Data for analysis:
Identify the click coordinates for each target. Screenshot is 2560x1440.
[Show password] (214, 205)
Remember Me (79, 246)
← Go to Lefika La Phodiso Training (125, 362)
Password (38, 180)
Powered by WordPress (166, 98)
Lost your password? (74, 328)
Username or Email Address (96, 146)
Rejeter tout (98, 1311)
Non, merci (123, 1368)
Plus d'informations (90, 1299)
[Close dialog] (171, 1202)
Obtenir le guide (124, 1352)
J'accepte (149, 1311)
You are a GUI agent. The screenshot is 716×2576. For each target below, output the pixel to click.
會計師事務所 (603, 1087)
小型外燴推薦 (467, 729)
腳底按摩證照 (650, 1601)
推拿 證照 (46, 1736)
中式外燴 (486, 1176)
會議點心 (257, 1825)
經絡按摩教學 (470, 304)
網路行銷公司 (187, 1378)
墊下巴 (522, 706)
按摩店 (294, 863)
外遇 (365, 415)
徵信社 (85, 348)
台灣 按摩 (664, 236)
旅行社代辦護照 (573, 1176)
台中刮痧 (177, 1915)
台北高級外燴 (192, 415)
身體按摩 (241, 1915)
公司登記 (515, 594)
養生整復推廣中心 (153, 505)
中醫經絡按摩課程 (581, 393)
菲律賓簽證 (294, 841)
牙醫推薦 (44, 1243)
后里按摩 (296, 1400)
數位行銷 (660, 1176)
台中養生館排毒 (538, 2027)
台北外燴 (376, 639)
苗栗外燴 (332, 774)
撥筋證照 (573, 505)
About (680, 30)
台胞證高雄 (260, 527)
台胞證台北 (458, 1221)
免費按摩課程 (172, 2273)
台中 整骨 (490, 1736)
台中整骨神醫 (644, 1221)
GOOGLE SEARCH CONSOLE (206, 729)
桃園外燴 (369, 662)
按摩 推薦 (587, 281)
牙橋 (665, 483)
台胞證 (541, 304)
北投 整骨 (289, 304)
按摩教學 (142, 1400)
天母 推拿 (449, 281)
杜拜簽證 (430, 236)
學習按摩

Exercise directions:
Lines of the listing that include the string "each" are to be counted; state that count alone.

Response to the task:
2